**Material to process**:
==========

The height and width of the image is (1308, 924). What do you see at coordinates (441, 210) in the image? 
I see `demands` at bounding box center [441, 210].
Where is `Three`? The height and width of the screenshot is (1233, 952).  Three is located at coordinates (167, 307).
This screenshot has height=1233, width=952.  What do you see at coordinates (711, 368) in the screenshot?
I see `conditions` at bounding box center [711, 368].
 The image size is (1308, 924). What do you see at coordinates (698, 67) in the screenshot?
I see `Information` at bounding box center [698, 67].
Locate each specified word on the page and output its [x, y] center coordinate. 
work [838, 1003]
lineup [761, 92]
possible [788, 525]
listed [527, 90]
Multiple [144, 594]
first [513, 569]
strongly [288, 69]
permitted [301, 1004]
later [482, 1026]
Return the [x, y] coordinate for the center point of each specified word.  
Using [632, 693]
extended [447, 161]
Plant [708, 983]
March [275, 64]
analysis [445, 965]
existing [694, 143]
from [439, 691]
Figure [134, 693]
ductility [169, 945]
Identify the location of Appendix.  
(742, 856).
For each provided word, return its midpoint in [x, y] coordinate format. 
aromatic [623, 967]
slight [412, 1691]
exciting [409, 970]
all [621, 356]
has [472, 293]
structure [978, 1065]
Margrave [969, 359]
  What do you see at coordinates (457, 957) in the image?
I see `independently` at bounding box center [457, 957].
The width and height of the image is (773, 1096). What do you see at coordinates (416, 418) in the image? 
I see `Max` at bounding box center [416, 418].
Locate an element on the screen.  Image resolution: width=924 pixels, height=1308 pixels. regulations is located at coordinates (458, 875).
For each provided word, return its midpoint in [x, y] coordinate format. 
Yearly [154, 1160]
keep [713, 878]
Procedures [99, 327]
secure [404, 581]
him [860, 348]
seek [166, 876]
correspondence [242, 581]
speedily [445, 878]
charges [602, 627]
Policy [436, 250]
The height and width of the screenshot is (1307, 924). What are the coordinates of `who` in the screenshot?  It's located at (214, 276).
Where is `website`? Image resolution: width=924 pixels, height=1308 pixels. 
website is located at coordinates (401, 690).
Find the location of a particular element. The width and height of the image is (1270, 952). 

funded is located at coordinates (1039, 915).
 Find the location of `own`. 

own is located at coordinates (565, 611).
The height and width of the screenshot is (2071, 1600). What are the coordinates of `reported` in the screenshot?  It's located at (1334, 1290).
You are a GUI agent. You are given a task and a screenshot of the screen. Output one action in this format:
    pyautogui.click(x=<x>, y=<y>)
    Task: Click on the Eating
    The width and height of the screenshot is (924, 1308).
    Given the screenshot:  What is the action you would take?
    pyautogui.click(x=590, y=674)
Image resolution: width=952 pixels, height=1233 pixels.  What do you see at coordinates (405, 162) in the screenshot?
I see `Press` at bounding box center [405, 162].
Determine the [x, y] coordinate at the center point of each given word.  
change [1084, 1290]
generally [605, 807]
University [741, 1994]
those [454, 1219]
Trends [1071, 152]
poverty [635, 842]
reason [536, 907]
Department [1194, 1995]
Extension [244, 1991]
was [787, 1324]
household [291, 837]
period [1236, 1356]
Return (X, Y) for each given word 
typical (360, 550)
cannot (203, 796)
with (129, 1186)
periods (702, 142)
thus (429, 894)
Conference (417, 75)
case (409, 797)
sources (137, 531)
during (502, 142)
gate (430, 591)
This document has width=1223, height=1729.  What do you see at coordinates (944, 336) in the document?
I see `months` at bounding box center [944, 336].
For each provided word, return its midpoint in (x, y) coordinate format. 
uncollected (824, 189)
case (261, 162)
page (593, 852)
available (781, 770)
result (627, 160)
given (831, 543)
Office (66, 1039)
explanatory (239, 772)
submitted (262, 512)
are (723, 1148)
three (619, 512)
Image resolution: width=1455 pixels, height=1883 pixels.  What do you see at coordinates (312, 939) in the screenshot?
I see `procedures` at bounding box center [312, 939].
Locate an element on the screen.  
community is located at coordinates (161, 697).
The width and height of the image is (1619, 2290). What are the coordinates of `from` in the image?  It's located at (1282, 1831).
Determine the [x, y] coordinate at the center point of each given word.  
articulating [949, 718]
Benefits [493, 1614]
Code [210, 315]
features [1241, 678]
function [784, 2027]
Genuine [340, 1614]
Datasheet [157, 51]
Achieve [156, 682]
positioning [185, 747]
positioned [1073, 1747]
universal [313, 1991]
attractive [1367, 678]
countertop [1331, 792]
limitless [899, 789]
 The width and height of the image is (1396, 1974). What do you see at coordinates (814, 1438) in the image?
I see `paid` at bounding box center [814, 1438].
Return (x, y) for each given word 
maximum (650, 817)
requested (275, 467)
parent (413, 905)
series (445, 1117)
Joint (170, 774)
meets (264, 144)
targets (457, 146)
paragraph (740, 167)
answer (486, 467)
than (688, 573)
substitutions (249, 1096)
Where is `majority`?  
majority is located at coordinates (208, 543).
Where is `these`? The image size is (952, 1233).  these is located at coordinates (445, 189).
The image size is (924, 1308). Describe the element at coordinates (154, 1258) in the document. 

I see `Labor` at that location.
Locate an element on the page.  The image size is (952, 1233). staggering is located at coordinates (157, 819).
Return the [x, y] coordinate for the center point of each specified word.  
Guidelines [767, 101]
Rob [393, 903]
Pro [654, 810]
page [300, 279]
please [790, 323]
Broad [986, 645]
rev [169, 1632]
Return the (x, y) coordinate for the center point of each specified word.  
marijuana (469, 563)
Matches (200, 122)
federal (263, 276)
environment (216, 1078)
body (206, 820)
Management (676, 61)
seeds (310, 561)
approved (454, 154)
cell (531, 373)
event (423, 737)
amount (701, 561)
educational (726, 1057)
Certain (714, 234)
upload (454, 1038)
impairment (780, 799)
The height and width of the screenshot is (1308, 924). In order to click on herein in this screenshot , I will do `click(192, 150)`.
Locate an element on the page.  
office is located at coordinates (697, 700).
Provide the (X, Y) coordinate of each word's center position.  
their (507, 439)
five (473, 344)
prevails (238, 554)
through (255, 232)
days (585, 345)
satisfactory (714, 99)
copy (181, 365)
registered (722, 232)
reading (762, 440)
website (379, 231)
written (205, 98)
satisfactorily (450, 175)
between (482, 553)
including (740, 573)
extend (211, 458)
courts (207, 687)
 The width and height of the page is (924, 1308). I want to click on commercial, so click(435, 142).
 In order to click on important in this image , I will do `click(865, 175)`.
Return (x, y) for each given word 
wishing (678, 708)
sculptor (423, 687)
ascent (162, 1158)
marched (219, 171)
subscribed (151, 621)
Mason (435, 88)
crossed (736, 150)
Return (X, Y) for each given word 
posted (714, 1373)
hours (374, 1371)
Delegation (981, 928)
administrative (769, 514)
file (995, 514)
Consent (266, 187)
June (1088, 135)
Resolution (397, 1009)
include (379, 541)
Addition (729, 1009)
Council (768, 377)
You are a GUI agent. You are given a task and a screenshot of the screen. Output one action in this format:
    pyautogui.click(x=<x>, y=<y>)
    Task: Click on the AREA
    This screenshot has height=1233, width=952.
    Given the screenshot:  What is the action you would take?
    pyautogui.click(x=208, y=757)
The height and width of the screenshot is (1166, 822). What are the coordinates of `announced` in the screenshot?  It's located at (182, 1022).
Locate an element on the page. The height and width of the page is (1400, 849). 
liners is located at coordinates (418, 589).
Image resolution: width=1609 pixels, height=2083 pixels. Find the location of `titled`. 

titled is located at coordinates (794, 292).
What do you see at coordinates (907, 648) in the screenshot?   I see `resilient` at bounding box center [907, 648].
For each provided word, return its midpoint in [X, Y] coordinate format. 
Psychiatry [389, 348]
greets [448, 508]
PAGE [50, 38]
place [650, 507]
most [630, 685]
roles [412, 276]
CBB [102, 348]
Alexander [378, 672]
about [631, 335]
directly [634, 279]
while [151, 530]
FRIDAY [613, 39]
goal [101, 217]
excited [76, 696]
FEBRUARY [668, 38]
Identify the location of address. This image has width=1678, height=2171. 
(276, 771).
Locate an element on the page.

==========

**Task to carry out**:
Recast the entries from the line containing "periods (702, 142)" through the line containing "gate (430, 591)" as a JSON list of strings, one string per line, skipping any blank lines.

**Exercise solution**:
[
  "periods (702, 142)",
  "thus (429, 894)",
  "Conference (417, 75)",
  "case (409, 797)",
  "sources (137, 531)",
  "during (502, 142)",
  "gate (430, 591)"
]